A president’s anti-corruption party sweeps into power by riding on an upsurge in demand for clean governance. First task: Make it easy to remove corrupt officials.

Reuters
Youth are seen in the yard in central Kiev, Ukraine, July 24.

In the history of democracy, this may be a first: Ukraine’s new president, Volodymyr Zelenskiy, who won by a landslide in April, just saw his party win big in an election for parliament on Sunday. And what is one of his top priorities? He will ask the new lawmakers to make it easy to impeach him.

The former TV comedian wants to be given the hook if he turns out to be a crook.

The proposal is only one of Mr. Zelenskiy’s planned anti-corruption reforms. He also seeks to abolish the official immunity from prosecution that members of parliament enjoy – a protection that past lawmakers have used to hide their corrupt dealings. And he plans to ensure corruption-fighting agencies are independent of political control. He has a long list of institutional solutions.

As one of Europe’s most corrupt countries – and its largest – Ukraine has begun a sweep out of old practices that have driven corruption. The election results on Sunday reflected the dramatic upsurge in popular demand for clean and transparent governance: More than two-thirds of the new MPs have never been in parliament before. And the fresh faces are not all. The new president and his anti-corruption party, Servant of the People, will command the country’s first ruling majority, giving it both a chance and a mandate for concrete reform.

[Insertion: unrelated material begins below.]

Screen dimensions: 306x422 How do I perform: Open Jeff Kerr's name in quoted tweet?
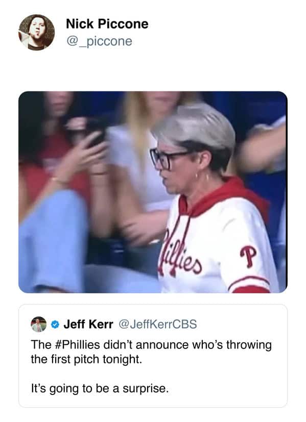88,325
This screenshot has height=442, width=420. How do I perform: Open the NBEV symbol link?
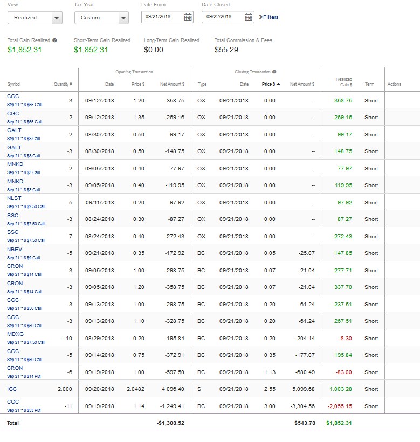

Two previous attempts at fixing Ukraine’s democracy, the 2004 Orange Revolution and the Maidan Revolution of 2014-15, failed to bring major changes. Yet as Ukrainians still eagerly hope to join the European Union – and as Russia tries to hold them back and ensure oligarchic rule – this time may be the best opportunity to instill civic virtues in public life.

“Years of public debate have given rise to a broad and sensible consensus around reforms,” writes Ukraine expert Anders Åslund at the Atlantic Council. “The question is no longer what to do but whether it will actually be done.”

Europe’s largest country in the west, Britain, may be leaving the EU soon. But the 45 million strong Ukrainians are impatient to join the bloc, which they see as helping ensure an end to corrupt rule. First they will need to finish the task themselves. One of the initial tests will be making it easy to impeach a president, thus showing the humility to be held accountable is an important public virtue.